**Dataset entries**
========
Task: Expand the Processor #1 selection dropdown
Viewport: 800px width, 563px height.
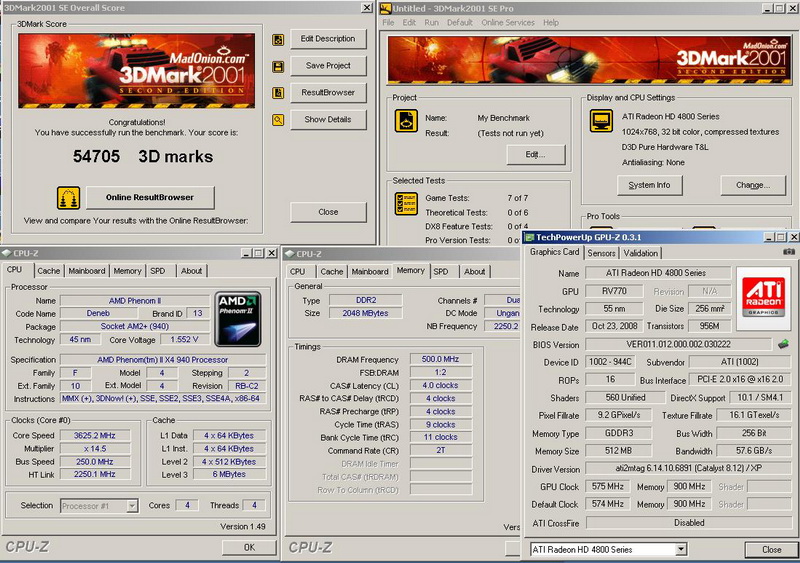Action: pos(131,506)
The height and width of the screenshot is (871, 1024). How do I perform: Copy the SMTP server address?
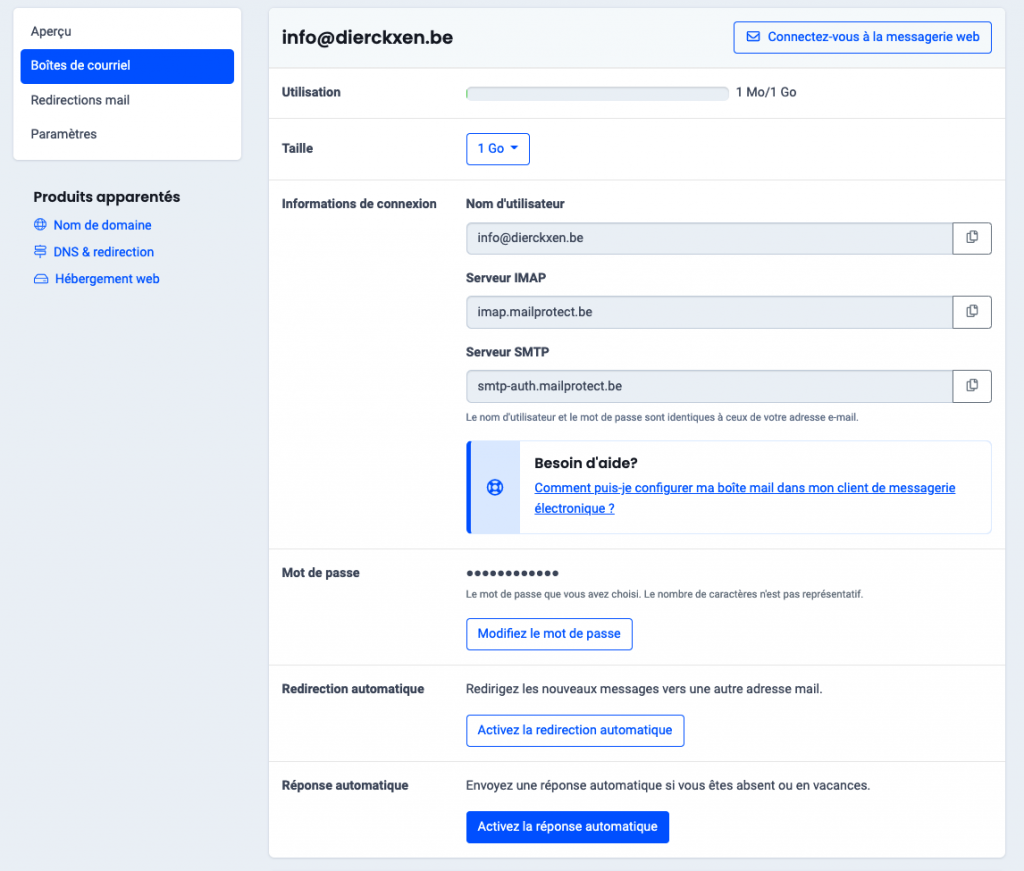pyautogui.click(x=971, y=386)
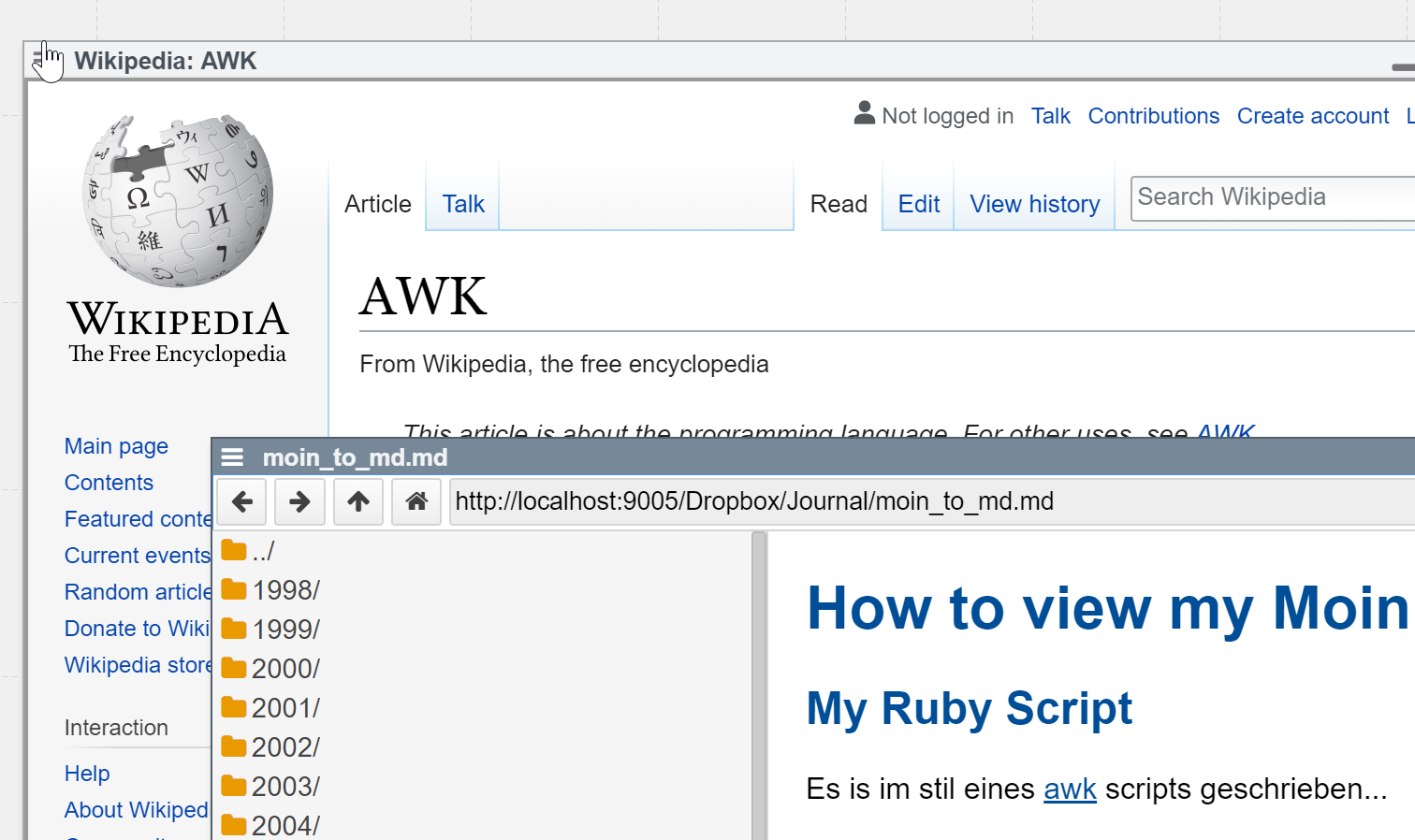Open the 2000/ folder
Screen dimensions: 1415x840
point(284,669)
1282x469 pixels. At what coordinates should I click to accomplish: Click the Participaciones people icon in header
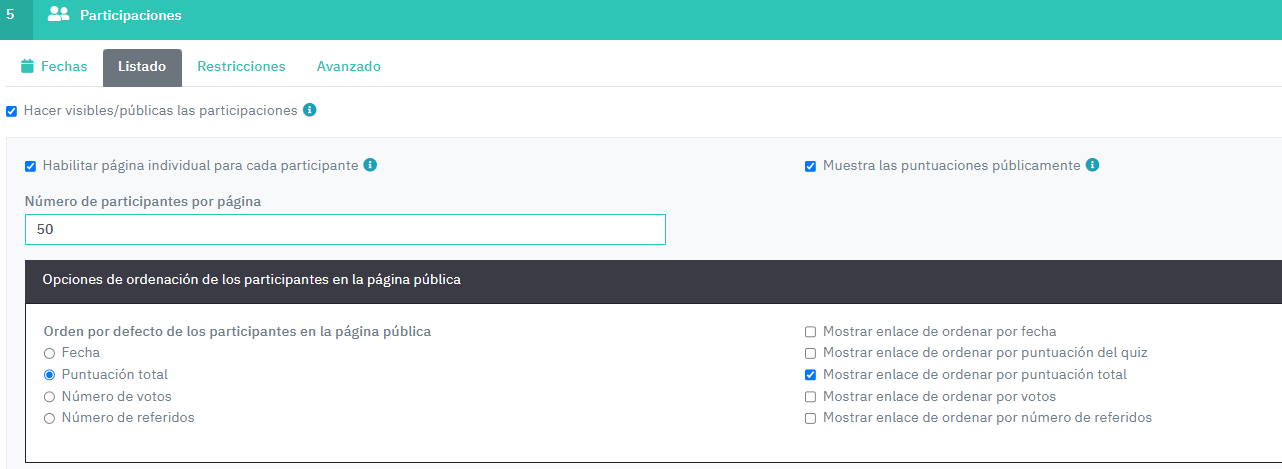(59, 15)
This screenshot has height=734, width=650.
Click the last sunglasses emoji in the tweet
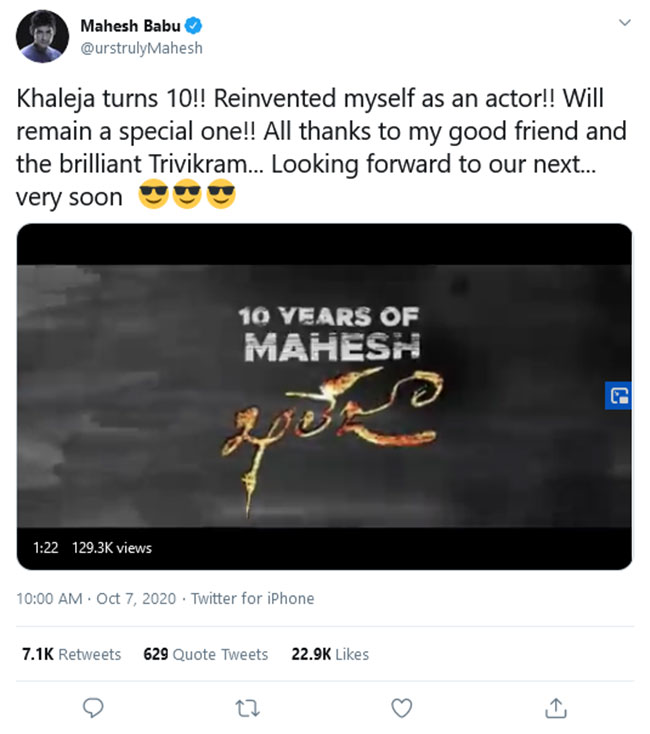coord(221,197)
========
**What you will do**
Every line of the material must be returned verbatim, and pictures must be left behind.

**Written response**
Task: Expand the Processor #1 selection dropdown
Viewport: 800px width, 563px height.
Action: pos(131,506)
The height and width of the screenshot is (871, 1024). How do I perform: Copy the SMTP server address?
pyautogui.click(x=971, y=386)
Open the 2000/ folder
Screen dimensions: 1415x840
point(284,669)
1282x469 pixels. At what coordinates should I click to accomplish: Click the Participaciones people icon in header
(59, 15)
This screenshot has height=734, width=650.
Click the last sunglasses emoji in the tweet
coord(221,197)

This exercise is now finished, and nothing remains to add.